Problem statement :: Your answer should be every line of the entries that has the string "Collapse" in it.

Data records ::
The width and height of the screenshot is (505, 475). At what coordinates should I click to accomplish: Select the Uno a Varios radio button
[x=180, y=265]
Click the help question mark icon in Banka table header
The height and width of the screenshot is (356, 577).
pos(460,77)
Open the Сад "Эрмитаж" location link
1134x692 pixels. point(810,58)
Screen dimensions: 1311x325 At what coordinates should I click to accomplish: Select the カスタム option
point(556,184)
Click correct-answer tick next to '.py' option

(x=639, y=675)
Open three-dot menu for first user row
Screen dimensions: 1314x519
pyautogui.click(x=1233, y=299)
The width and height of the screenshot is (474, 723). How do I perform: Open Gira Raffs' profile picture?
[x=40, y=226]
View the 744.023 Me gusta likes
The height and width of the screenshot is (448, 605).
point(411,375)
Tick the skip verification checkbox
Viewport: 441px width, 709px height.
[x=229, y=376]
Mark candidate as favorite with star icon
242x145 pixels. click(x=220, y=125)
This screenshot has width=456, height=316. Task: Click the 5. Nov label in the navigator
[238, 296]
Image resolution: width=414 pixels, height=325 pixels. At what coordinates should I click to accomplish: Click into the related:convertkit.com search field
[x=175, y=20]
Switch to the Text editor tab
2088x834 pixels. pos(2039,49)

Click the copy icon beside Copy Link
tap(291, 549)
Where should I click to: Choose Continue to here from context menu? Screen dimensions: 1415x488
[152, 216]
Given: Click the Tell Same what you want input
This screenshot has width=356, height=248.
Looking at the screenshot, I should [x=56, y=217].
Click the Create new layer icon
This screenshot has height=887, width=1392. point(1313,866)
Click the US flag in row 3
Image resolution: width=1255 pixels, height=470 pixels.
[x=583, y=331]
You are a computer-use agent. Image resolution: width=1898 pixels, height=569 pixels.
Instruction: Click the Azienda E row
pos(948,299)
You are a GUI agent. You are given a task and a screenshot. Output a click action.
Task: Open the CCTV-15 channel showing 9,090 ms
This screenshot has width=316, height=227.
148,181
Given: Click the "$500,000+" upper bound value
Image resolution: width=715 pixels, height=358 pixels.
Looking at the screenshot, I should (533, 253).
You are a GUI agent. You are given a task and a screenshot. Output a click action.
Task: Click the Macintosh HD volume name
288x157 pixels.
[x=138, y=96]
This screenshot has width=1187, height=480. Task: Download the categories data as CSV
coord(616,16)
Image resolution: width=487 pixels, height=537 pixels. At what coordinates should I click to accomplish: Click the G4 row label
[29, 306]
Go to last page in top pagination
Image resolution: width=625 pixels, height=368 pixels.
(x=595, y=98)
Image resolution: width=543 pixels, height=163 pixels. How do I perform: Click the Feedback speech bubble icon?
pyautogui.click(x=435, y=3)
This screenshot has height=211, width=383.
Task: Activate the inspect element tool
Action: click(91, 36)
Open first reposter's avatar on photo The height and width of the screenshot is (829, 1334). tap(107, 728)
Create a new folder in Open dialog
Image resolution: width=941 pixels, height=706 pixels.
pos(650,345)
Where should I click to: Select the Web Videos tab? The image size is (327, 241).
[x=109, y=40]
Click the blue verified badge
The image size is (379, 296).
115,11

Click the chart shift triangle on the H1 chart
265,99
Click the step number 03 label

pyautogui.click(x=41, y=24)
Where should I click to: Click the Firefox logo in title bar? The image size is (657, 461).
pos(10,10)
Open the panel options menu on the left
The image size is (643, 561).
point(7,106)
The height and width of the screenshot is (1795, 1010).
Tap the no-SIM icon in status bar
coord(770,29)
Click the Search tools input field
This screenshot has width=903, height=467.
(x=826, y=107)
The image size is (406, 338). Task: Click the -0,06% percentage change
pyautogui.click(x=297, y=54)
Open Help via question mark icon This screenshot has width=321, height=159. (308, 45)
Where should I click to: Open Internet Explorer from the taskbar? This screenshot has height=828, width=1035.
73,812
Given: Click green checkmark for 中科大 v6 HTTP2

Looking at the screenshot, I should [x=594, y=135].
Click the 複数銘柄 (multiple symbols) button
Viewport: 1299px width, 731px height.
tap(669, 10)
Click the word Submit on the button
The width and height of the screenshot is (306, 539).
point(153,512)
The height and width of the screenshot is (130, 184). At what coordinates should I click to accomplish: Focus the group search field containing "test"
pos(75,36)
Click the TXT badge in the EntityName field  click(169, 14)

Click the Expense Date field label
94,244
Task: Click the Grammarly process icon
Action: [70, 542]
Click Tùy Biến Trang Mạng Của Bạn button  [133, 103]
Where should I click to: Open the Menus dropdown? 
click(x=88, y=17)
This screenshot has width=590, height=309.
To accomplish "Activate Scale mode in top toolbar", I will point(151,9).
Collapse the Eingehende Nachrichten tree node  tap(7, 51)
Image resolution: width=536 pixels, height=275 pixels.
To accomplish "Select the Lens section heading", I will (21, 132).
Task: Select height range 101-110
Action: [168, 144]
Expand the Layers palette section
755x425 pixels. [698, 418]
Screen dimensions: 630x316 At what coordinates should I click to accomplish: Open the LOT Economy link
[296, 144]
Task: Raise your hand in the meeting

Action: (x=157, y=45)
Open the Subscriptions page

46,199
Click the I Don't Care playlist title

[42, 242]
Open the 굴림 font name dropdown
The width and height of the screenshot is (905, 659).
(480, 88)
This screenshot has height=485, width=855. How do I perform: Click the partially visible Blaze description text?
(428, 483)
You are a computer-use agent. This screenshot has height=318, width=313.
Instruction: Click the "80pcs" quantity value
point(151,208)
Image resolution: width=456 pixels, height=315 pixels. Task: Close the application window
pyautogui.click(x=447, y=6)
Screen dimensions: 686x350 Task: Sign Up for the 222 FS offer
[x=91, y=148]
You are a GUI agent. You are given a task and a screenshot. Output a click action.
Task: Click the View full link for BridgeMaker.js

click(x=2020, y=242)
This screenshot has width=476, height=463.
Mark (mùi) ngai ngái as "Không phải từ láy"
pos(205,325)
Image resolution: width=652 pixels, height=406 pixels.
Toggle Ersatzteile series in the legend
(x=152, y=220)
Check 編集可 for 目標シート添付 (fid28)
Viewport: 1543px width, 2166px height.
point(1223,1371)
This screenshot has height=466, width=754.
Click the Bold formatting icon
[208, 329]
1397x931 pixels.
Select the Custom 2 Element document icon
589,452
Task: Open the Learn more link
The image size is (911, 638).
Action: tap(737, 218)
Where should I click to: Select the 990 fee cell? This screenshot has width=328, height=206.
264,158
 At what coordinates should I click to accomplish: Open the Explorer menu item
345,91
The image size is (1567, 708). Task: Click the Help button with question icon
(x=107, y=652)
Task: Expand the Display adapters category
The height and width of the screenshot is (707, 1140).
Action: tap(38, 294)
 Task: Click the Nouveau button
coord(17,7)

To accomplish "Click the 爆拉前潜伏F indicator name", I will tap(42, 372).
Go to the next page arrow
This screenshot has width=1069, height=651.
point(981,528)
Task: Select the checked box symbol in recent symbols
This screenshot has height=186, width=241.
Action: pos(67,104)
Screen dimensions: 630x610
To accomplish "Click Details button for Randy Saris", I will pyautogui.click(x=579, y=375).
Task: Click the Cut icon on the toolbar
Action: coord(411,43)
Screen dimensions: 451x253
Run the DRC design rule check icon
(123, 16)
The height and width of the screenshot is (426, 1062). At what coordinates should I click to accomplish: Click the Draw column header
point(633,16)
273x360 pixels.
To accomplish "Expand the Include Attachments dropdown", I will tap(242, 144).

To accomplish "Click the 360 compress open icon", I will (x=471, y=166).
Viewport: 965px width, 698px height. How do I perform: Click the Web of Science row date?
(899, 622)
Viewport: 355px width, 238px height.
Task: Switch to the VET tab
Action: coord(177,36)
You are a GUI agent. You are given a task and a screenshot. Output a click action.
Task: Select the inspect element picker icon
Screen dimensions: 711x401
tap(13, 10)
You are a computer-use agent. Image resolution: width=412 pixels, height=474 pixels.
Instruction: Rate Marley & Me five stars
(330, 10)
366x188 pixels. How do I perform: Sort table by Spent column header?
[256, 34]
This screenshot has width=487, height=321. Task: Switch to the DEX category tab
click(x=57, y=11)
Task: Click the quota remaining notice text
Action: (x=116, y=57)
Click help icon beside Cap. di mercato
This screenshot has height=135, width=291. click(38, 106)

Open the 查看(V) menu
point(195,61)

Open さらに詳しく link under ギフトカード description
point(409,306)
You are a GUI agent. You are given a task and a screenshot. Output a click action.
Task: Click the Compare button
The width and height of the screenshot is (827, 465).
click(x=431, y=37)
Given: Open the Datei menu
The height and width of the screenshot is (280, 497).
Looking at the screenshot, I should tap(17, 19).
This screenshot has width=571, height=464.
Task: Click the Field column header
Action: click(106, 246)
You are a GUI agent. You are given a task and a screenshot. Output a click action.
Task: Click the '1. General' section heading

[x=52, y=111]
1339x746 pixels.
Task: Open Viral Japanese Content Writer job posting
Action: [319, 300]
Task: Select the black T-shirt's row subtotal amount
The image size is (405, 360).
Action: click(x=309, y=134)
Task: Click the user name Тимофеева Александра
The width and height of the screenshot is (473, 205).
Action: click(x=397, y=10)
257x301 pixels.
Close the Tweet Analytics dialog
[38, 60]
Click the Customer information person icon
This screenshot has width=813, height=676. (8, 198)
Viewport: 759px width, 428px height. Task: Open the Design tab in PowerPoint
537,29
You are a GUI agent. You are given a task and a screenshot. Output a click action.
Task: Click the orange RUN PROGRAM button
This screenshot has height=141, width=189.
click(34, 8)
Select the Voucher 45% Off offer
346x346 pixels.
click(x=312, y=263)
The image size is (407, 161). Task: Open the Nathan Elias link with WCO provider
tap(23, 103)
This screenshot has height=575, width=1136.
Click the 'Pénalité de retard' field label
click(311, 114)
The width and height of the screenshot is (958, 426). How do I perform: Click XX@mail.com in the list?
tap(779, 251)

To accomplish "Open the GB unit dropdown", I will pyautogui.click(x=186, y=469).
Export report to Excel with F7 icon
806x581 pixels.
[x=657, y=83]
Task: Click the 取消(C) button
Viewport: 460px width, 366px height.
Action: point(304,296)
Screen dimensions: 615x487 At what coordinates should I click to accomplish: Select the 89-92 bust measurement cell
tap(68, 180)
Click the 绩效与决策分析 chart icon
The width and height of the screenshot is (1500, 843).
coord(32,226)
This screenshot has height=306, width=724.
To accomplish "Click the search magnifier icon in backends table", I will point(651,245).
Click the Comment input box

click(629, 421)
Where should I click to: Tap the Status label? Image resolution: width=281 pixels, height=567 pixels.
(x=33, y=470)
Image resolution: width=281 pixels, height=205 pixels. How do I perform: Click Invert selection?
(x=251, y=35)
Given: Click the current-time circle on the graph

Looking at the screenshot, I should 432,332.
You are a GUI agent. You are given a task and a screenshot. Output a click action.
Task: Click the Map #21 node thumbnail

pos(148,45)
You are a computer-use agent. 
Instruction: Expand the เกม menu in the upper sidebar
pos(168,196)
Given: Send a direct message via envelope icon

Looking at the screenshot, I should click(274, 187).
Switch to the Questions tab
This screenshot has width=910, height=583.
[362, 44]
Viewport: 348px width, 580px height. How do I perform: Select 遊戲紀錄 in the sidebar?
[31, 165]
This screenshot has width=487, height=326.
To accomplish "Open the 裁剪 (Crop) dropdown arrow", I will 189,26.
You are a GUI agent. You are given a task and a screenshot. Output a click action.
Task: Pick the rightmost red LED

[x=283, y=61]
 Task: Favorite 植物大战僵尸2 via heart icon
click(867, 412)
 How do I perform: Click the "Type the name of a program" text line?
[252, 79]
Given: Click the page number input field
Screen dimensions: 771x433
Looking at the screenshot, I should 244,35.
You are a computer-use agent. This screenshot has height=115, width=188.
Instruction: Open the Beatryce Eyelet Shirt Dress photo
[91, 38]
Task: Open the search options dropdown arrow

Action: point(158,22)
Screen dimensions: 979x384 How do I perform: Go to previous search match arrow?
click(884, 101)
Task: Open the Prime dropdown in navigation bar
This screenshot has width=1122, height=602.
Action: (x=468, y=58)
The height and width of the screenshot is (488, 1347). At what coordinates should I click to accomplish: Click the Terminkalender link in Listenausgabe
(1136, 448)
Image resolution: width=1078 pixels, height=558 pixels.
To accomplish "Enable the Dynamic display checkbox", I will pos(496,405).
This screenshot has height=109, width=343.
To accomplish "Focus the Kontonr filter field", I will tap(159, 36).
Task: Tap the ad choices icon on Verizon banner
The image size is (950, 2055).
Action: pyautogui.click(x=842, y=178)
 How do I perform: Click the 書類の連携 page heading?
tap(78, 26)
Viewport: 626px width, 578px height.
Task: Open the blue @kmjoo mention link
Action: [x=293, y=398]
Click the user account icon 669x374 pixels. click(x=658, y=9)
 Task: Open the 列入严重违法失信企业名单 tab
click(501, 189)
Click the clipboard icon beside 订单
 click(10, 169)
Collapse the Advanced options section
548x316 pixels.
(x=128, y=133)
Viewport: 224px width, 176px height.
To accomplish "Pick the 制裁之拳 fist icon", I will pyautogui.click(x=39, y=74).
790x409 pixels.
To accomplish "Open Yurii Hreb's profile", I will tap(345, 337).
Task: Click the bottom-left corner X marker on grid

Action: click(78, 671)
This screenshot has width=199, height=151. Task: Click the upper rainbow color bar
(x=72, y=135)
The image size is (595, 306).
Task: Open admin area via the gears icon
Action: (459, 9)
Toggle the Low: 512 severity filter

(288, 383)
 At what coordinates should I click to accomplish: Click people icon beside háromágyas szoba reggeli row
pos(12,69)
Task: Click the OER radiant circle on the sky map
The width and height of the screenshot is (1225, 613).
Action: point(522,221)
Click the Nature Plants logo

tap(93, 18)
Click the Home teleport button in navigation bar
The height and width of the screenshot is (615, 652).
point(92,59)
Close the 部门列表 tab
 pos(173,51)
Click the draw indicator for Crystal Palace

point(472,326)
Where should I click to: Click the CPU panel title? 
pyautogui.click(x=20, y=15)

Answer to the exercise ::
Collapse the Eingehende Nachrichten tree node  tap(7, 51)
Collapse the Advanced options section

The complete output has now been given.